White Women Black Men Biography
Ida B. Wells-Barnett ranks among the most important founders of modern civil rights and feminist movements among African Americans in the late nineteenth and early twentieth century United States. Her importance is both intellectual and social; the ideas she expressed and organizations she helped organize have endured to this day.
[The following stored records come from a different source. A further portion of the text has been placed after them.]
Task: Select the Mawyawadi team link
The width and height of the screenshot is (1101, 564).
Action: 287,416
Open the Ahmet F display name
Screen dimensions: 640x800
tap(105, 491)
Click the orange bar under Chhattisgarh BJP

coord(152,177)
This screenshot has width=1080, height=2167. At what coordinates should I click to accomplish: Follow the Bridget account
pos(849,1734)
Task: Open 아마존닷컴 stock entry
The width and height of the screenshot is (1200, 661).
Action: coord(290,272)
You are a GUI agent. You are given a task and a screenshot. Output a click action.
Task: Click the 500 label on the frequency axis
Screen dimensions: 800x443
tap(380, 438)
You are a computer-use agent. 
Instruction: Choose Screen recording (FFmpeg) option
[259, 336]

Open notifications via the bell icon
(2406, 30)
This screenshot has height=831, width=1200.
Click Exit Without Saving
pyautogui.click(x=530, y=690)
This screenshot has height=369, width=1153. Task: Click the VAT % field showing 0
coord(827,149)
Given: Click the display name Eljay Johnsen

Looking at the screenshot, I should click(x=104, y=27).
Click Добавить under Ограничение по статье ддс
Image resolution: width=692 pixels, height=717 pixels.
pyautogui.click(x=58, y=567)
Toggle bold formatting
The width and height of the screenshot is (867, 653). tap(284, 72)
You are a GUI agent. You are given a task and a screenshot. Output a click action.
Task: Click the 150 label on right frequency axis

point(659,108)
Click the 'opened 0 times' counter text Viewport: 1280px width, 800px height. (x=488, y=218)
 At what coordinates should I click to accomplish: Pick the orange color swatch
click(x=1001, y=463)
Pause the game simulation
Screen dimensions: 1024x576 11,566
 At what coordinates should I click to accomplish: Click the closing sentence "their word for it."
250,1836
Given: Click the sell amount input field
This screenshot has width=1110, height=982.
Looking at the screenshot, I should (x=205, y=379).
Her analysis of lynching in the 1890s, especially of mob murder of black men wrongly accused of raping white women, has held up to the scrutiny of generations of scholars and activists, as have the organizations she helped shape: the National Association of Colored Women (1896) and the National Association for the Advancement of Colored People (1909). Thanks to the work of filmmaker William Greaves, efforts of local commemorators in Chicago, New York, and Memphis, and in 1990, the U.S. postal service, Wells-Barnett remains fairly visible in the contemporary landscape of American heroes and high achievers. In her own day, however, she was frequently embattled. Within black communities she was both celebrated and criticized for her outspokenness; outside black communities, she was often in physical danger for speech and behavior that was considered threatening to white supremacy. Hers was a life of risk taking and rejection, of path breaking and reversals, a life she herself assessed as frustrated. What follows is a map to some of the innovations and backlash Wells-Barnett embraced during nearly a half century of activism, teaching, and writing in the interest of social justice.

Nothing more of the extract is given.